## Records for this exercise
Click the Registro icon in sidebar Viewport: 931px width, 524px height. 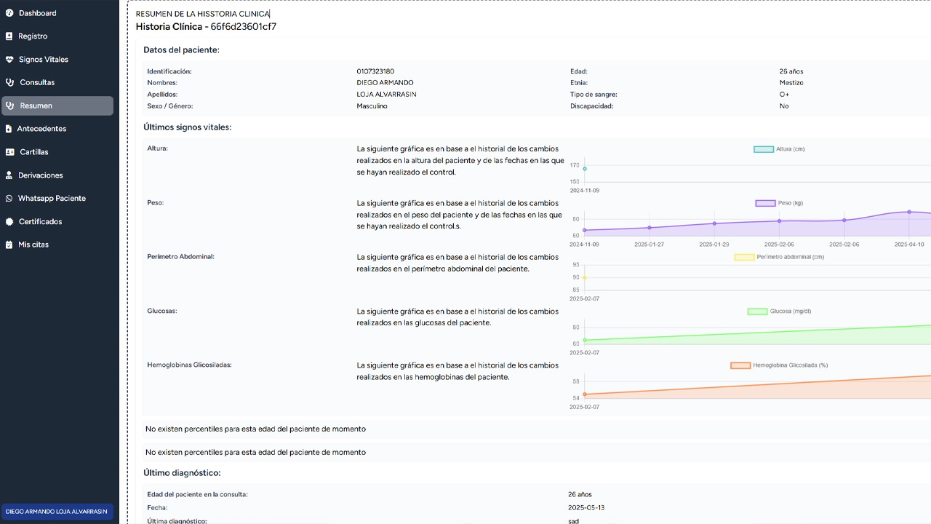9,36
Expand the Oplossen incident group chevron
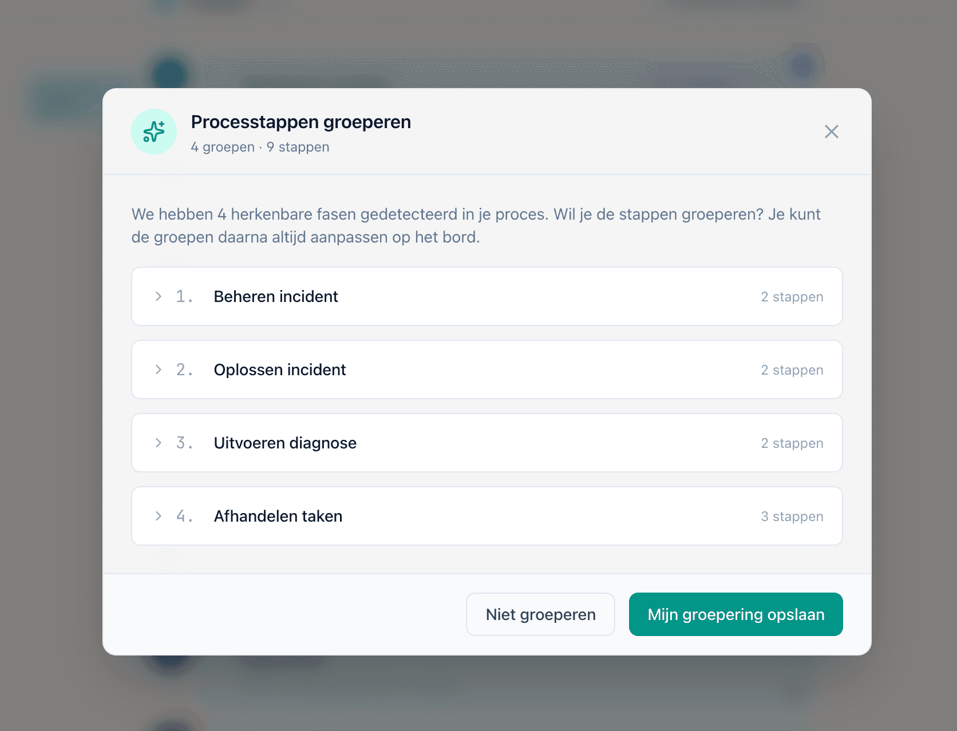 tap(159, 370)
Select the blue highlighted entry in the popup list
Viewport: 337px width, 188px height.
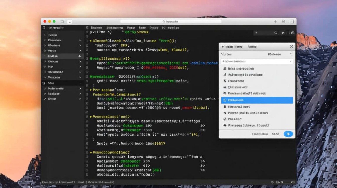257,100
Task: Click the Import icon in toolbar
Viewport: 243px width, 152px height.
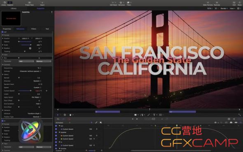Action: click(x=42, y=3)
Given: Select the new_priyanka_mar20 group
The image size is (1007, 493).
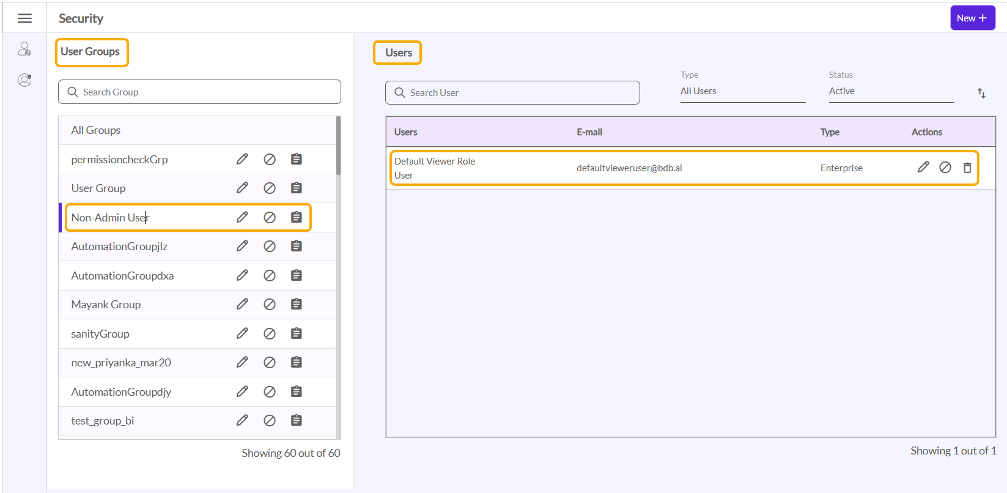Looking at the screenshot, I should pyautogui.click(x=121, y=363).
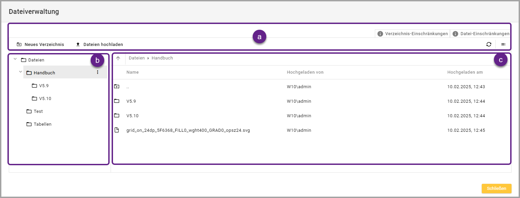
Task: Select the Tabellen folder in the tree
Action: tap(42, 124)
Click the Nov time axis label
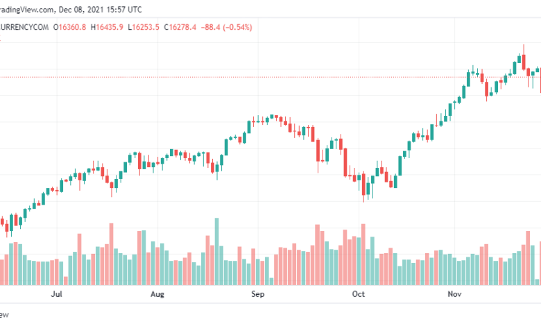The height and width of the screenshot is (326, 541). click(454, 295)
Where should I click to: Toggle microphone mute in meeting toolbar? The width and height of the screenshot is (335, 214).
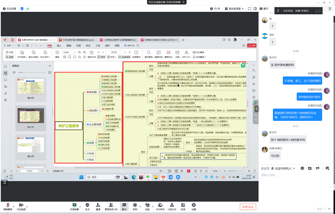click(x=8, y=206)
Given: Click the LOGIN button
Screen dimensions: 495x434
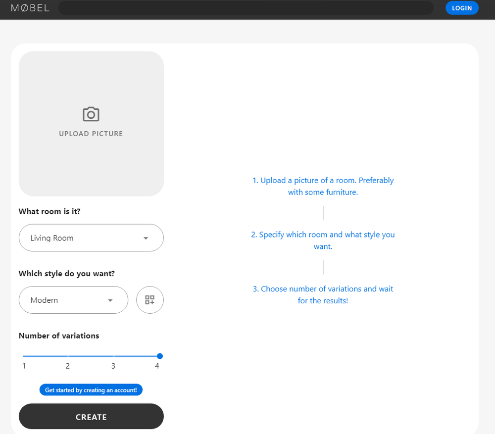Looking at the screenshot, I should [x=462, y=8].
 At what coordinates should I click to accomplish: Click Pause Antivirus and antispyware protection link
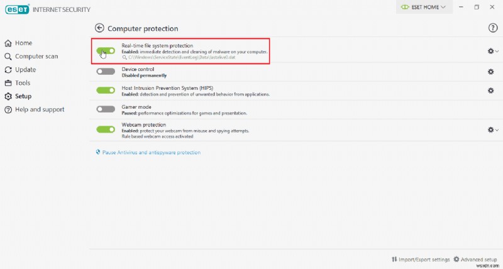coord(148,153)
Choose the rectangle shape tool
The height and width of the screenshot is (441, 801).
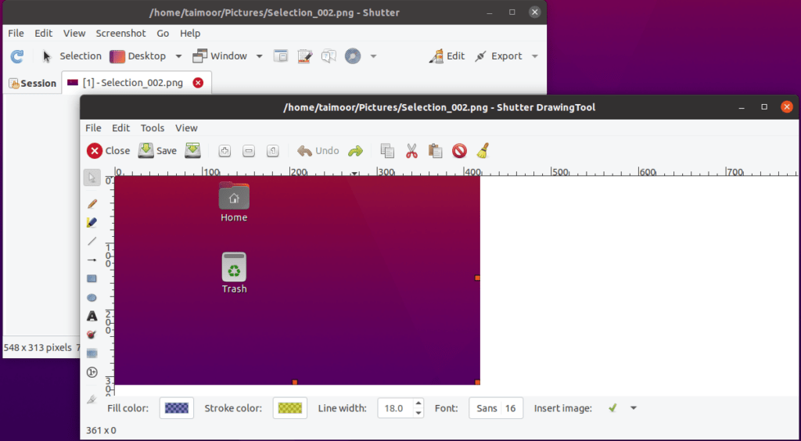[x=92, y=278]
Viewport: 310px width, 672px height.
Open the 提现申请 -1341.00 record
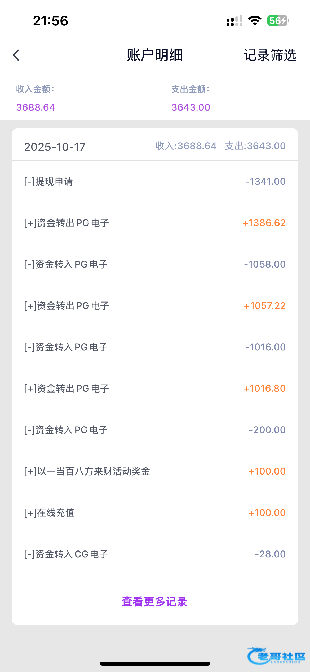point(155,182)

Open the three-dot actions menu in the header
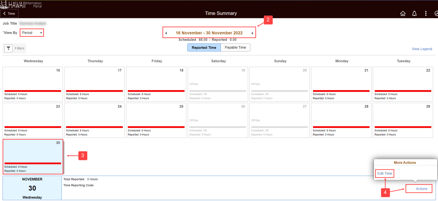tap(426, 13)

## What this task involves
Write out exactly, and only, the lines from the line holding "Open the 提现申请 -1341.00 record" through the end of the data, inclusive, without any pictures.

## Written solution
Open the 提现申请 -1341.00 record
point(155,182)

Open the three-dot actions menu in the header
tap(426, 13)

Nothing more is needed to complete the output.